_What to produce:_ Please format the data below as a JSON list of strings, one string per line, leaving out blank lines.

========

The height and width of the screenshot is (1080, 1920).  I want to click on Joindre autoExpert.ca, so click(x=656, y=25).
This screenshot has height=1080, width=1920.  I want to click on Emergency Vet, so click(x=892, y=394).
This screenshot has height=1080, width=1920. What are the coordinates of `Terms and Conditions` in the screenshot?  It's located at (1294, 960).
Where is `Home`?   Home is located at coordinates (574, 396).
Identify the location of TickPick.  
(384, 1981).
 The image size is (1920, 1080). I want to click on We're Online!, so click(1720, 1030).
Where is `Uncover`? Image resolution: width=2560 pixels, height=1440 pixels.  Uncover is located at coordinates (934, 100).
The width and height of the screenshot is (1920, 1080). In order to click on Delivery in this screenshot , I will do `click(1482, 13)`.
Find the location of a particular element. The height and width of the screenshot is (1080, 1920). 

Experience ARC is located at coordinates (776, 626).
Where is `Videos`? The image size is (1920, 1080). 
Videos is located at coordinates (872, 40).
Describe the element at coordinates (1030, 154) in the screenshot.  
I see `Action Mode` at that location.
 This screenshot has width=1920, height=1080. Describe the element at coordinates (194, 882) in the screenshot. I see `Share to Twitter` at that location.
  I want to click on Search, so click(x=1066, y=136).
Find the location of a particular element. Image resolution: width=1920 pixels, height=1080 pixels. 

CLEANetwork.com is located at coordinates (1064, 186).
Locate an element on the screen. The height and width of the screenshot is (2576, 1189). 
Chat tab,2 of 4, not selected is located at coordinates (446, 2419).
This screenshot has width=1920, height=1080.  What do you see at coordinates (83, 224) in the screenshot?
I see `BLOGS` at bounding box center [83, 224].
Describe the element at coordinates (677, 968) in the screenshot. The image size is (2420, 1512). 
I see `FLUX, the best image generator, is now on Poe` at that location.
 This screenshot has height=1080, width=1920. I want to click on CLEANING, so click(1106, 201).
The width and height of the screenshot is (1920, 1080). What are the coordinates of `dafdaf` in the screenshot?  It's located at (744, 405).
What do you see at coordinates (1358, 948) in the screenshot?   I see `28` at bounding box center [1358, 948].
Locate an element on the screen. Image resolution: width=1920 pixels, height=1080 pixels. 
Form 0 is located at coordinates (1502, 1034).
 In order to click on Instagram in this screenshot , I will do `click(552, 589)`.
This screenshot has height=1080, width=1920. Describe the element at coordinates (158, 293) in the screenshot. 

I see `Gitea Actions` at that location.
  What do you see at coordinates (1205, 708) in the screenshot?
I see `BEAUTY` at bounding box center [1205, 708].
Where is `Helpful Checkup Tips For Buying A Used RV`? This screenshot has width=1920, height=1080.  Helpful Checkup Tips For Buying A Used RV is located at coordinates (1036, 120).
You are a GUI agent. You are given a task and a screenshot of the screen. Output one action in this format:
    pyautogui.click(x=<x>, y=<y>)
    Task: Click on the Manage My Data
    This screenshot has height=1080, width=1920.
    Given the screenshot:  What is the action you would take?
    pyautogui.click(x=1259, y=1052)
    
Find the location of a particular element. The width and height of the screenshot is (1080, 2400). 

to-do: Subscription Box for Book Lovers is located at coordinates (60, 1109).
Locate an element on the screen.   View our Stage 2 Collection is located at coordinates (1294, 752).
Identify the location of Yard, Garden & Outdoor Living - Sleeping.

========

_Answer to the task:_
[
  "The height and width of the screenshot is (1080, 1920).  I want to click on Joindre autoExpert.ca, so click(x=656, y=25).",
  "This screenshot has height=1080, width=1920.  I want to click on Emergency Vet, so click(x=892, y=394).",
  "This screenshot has height=1080, width=1920. What are the coordinates of `Terms and Conditions` in the screenshot?  It's located at (1294, 960).",
  "Where is `Home`?   Home is located at coordinates (574, 396).",
  "Identify the location of TickPick.  ",
  "(384, 1981).",
  " The image size is (1920, 1080). I want to click on We're Online!, so click(1720, 1030).",
  "Where is `Uncover`? Image resolution: width=2560 pixels, height=1440 pixels.  Uncover is located at coordinates (934, 100).",
  "The width and height of the screenshot is (1920, 1080). In order to click on Delivery in this screenshot , I will do `click(1482, 13)`.",
  "Find the location of a particular element. The height and width of the screenshot is (1080, 1920). ",
  "Experience ARC is located at coordinates (776, 626).",
  "Where is `Videos`? The image size is (1920, 1080). ",
  "Videos is located at coordinates (872, 40).",
  "Describe the element at coordinates (1030, 154) in the screenshot.  ",
  "I see `Action Mode` at that location.",
  " This screenshot has width=1920, height=1080. Describe the element at coordinates (194, 882) in the screenshot. I see `Share to Twitter` at that location.",
  "  I want to click on Search, so click(x=1066, y=136).",
  "Find the location of a particular element. Image resolution: width=1920 pixels, height=1080 pixels. ",
  "CLEANetwork.com is located at coordinates (1064, 186).",
  "Locate an element on the screen. The height and width of the screenshot is (2576, 1189). ",
  "Chat tab,2 of 4, not selected is located at coordinates (446, 2419).",
  "This screenshot has width=1920, height=1080.  What do you see at coordinates (83, 224) in the screenshot?",
  "I see `BLOGS` at bounding box center [83, 224].",
  "Describe the element at coordinates (677, 968) in the screenshot. The image size is (2420, 1512). ",
  "I see `FLUX, the best image generator, is now on Poe` at that location.",
  " This screenshot has height=1080, width=1920. I want to click on CLEANING, so click(1106, 201).",
  "The width and height of the screenshot is (1920, 1080). What are the coordinates of `dafdaf` in the screenshot?  It's located at (744, 405).",
  "What do you see at coordinates (1358, 948) in the screenshot?   I see `28` at bounding box center [1358, 948].",
  "Locate an element on the screen. Image resolution: width=1920 pixels, height=1080 pixels. ",
  "Form 0 is located at coordinates (1502, 1034).",
  " In order to click on Instagram in this screenshot , I will do `click(552, 589)`.",
  "This screenshot has height=1080, width=1920. Describe the element at coordinates (158, 293) in the screenshot. ",
  "I see `Gitea Actions` at that location.",
  "  What do you see at coordinates (1205, 708) in the screenshot?",
  "I see `BEAUTY` at bounding box center [1205, 708].",
  "Where is `Helpful Checkup Tips For Buying A Used RV`? This screenshot has width=1920, height=1080.  Helpful Checkup Tips For Buying A Used RV is located at coordinates (1036, 120).",
  "You are a GUI agent. You are given a task and a screenshot of the screen. Output one action in this format:",
  "    pyautogui.click(x=<x>, y=<y>)",
  "    Task: Click on the Manage My Data",
  "    This screenshot has height=1080, width=1920.",
  "    Given the screenshot:  What is the action you would take?",
  "    pyautogui.click(x=1259, y=1052)",
  "Find the location of a particular element. The width and height of the screenshot is (1080, 2400). ",
  "to-do: Subscription Box for Book Lovers is located at coordinates (60, 1109).",
  "Locate an element on the screen.   View our Stage 2 Collection is located at coordinates (1294, 752).",
  "Identify the location of Yard, Garden & Outdoor Living - Sleeping."
]